Il focus si sposta ora al direttivo Bce della prossima settimana, dove non si esclude un rafforzamento dei toni accomodanti da parte dell'istituto.
Attenzione, nel primo pomeriggio, anche alle dichiarazioni del numero uno di Bank of England, Andrew Bailey, dopo le recenti esternazioni in senso restrittivo.

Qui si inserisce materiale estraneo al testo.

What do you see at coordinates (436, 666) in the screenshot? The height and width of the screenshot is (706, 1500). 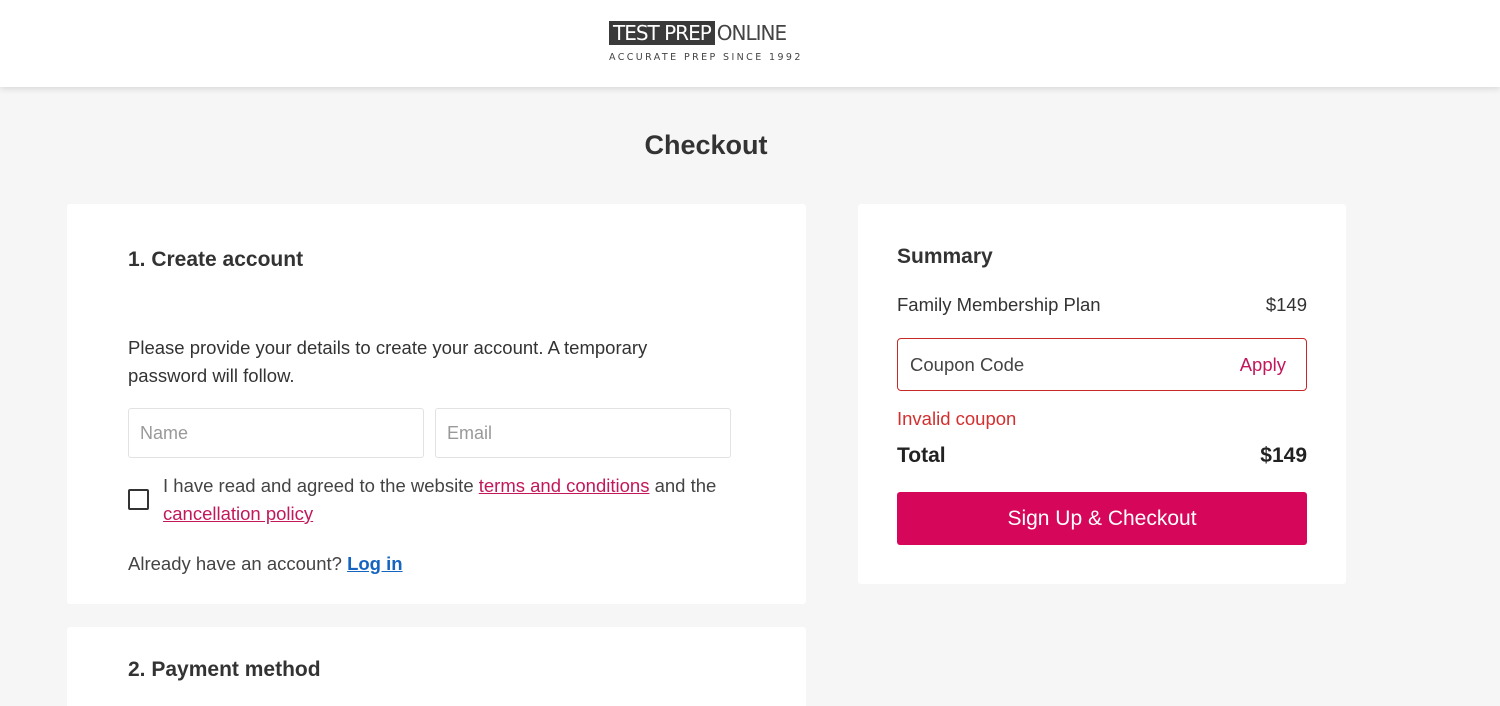 I see `payment-method-card: 2. Payment method` at bounding box center [436, 666].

Il rialzo dell'inflazione resta un fatto di natura transitoria nell'area euro anche se potrebbe protrarsi al prossimo anno, mentre i tassi di interesse rimarranno sui minimi almeno fino a quando i prezzi al consumo non si porteranno stabilmente sopra il target del 2%.
La Cina emetterà obbligazioni multi-tranche denominate in dollari con durata a tre, cinque, 10 e 30 anni. Il ministero delle finanze cinese ha incaricato ieri 14 banche per l'emissione che, secondo due fonti con conoscenza diretta della questione, dovrebbe raccogliere circa 4 miliardi di dollari complessivi. Questa tipologia di bond è tipicamente molto richiesta dagli investitori globali a causa della loro scarsità e degli alti rendimenti offerti.